Many people do feel more in tune with themselves when writing, and why not? It’s therapeutic to let all the built-up words and pent-up emotions flow out of your head, just as blowing out a deep breath lets pent-up stress flow out of your body. And yet, for some people, such as mothers with small children and a demanding outside job, there simply is no time. To make such writers feel as if they are doing something wrong by not writing every day is unconscionable. For other people, such as those caring for a dying spouse or an aged parent, they might have the physical time but not the mental time — they might not be able to let themselves get immersed in their writing since their inattention could have disastrous results.

Nowadays, books aren’t even a physical thing — they are merely stray electrons temporarily held together by creative energy. So why the struggle to write? I truly don’t know. It seems simple to me: write, or don’t write.

For me, writing is a tool I use to help me make sense of life. It’s a means of being creative, a way of being playful, even, but writing is not life. Living is what’s important. If I don’t live, sense, experience, there’s nothing to write about. When I don’t feel like writing, I don’t struggle to overcome that feeling, and I certainly don’t let drill sergeant tactics make me feel bad about not writing every day. I know the truth: it’s not how much you write that makes you a writer, but what you say.

So I go with the flow, being me, living each day as it comes, and eventually, when the time is right, when I have something to say, I simply start writing.

On Writing: Finding the Words

I always thought I would be an author. I loved reading, and I had an affinity for words. I would spend days perfecting a six line poem, finding the perfect word to say what I meant, finding the perfect layout so the visual aspect of the poem adding to the meaning. I also wrote short allegories (that masqueraded as children’s stories). But what I really wanted to do was to write a novel. So I quit my job, stocked up on paper on pens (this was pre-PC), and sat down to write the story of a love that transcended time and physical boundaries, told with sensitivity and great wisdom. To my dismay, I discovered I had an appalling writing style, little wisdom, and absolutely no talent.
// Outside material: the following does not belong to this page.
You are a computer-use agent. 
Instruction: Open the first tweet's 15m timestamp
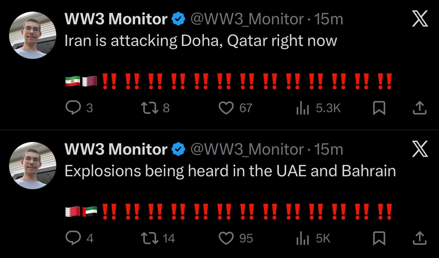click(328, 19)
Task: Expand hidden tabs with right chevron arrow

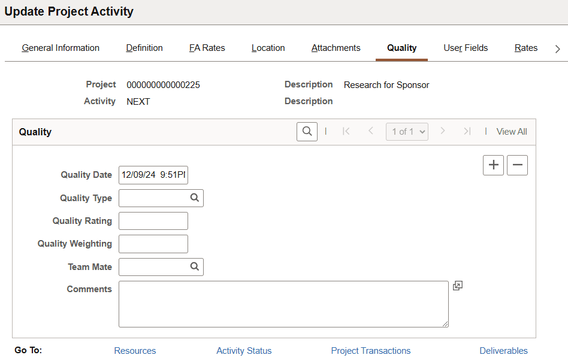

Back then I thought that to be a writer, one let the words flow from mind to pen to paper, like a medium transmitting messages from the spirit world. (Puts a whole new meaning on the word medium used as a vehicle for ideas!) But few words came to me. And the ones that did come, conveyed little of the story I wanted to tell.

And then one day no words came. Gone out of my head. Kaput. I lived with that sadness until many years later when I decided that, talent or no talent, I would write. So I did. I put one word on the page and then another. To my surprise, I finished the novel, but it is so terrible that I do not include it when I count the number of books I have written. (It’s a novelized version of my life, written more as therapy than literature, with a single benefit — I no longer have any desire to put myself in any of my books.)
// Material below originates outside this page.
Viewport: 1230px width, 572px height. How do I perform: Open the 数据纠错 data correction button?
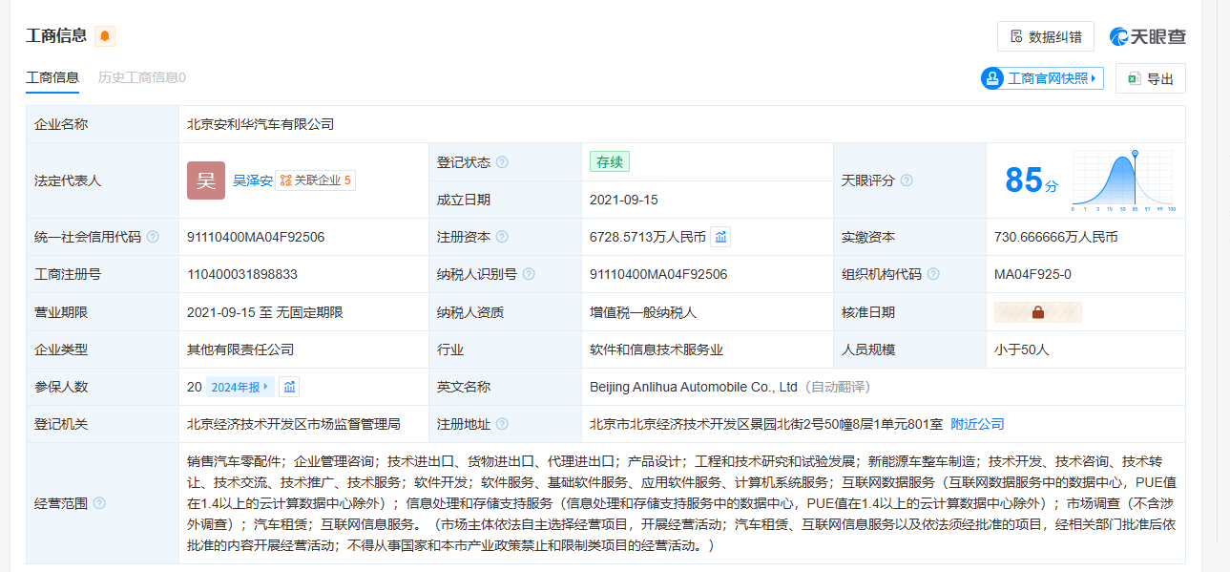(x=1045, y=36)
After that, I started to read books about writing, which depressed the heck out of me because I couldn’t understand half of what they said. Rising conflict? Show don’t tell? Beats? The information gradually seeped into my subconscious, and so I learned.

After starting my fifth novel (or sixth if one counts that first autobiographical one) I discovered the internet and so wasted my words on commenting and blogging and emails, which is why I declared October as MyNoWriMo (My Novel Writing Month.) Unlike NaNoWriMo in November, MyNoWriMo does not require me to write 50,000 words in the month. The words do not flow out of me; I have to pull them out one by one. What I do expect from MyNoWriMo is to get back into the habit of writing, to find again the joy in building a story word by word.

And it’s working. Last night, for the first time in months, I felt that excitement of being in the story. I only wrote about 500 words (typical for me) but they are good words. I can hardly wait for tonight!